• _Task to carry out_
From the entries below, please output exactly the lines starting at the one containing "[PHOTO-2026-06-16-12-17-56] (681, 276)" and ending at the one containing "Nos magasins (248, 1724)", both included.

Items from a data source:

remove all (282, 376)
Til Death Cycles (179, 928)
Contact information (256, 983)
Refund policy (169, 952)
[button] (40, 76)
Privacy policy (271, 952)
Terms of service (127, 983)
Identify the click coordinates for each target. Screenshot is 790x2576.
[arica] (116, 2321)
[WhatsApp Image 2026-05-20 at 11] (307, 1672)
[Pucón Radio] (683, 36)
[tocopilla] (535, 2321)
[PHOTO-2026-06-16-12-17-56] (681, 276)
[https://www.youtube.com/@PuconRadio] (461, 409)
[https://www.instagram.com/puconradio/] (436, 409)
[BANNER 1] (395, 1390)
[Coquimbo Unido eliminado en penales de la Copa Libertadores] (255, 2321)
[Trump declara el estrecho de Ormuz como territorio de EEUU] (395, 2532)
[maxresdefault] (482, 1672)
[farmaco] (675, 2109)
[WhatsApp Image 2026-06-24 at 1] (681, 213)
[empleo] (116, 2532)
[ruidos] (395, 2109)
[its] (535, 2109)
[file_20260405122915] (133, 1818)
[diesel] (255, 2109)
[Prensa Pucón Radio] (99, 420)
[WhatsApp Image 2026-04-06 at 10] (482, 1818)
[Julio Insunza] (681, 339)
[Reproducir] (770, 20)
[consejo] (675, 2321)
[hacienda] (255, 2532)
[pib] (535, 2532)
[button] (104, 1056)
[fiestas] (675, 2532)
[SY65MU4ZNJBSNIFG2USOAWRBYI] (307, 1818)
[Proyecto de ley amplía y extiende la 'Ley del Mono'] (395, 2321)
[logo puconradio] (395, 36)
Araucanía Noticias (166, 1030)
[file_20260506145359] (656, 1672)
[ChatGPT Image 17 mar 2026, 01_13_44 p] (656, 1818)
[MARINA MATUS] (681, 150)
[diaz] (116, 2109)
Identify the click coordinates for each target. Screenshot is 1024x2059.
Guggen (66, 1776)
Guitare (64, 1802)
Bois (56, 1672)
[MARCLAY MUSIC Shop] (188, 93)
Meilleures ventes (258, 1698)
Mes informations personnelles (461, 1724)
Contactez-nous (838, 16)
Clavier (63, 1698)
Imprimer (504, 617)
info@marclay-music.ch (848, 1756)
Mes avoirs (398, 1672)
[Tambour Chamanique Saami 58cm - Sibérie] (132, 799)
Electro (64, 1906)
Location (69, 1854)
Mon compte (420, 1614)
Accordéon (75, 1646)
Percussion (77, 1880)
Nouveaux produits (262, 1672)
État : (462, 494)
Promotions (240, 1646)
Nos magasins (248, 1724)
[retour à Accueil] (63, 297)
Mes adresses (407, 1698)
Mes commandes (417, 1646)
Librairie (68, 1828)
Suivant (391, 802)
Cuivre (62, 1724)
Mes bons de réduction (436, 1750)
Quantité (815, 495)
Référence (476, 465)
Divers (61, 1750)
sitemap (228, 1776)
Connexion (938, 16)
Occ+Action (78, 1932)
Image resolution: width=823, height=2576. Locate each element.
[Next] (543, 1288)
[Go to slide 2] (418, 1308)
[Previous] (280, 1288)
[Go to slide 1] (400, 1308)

• _Exercise solution_
[PHOTO-2026-06-16-12-17-56] (681, 276)
[https://www.youtube.com/@PuconRadio] (461, 409)
[https://www.instagram.com/puconradio/] (436, 409)
[BANNER 1] (395, 1390)
[Coquimbo Unido eliminado en penales de la Copa Libertadores] (255, 2321)
[Trump declara el estrecho de Ormuz como territorio de EEUU] (395, 2532)
[maxresdefault] (482, 1672)
[farmaco] (675, 2109)
[WhatsApp Image 2026-06-24 at 1] (681, 213)
[empleo] (116, 2532)
[ruidos] (395, 2109)
[its] (535, 2109)
[file_20260405122915] (133, 1818)
[diesel] (255, 2109)
[Prensa Pucón Radio] (99, 420)
[WhatsApp Image 2026-04-06 at 10] (482, 1818)
[Julio Insunza] (681, 339)
[Reproducir] (770, 20)
[consejo] (675, 2321)
[hacienda] (255, 2532)
[pib] (535, 2532)
[button] (104, 1056)
[fiestas] (675, 2532)
[SY65MU4ZNJBSNIFG2USOAWRBYI] (307, 1818)
[Proyecto de ley amplía y extiende la 'Ley del Mono'] (395, 2321)
[logo puconradio] (395, 36)
Araucanía Noticias (166, 1030)
[file_20260506145359] (656, 1672)
[ChatGPT Image 17 mar 2026, 01_13_44 p] (656, 1818)
[MARINA MATUS] (681, 150)
[diaz] (116, 2109)
Identify the click coordinates for each target. Screenshot is 1024x2059.
Guggen (66, 1776)
Guitare (64, 1802)
Bois (56, 1672)
[MARCLAY MUSIC Shop] (188, 93)
Meilleures ventes (258, 1698)
Mes informations personnelles (461, 1724)
Contactez-nous (838, 16)
Clavier (63, 1698)
Imprimer (504, 617)
info@marclay-music.ch (848, 1756)
Mes avoirs (398, 1672)
[Tambour Chamanique Saami 58cm - Sibérie] (132, 799)
Electro (64, 1906)
Location (69, 1854)
Mon compte (420, 1614)
Accordéon (75, 1646)
Percussion (77, 1880)
Nouveaux produits (262, 1672)
État : (462, 494)
Promotions (240, 1646)
Nos magasins (248, 1724)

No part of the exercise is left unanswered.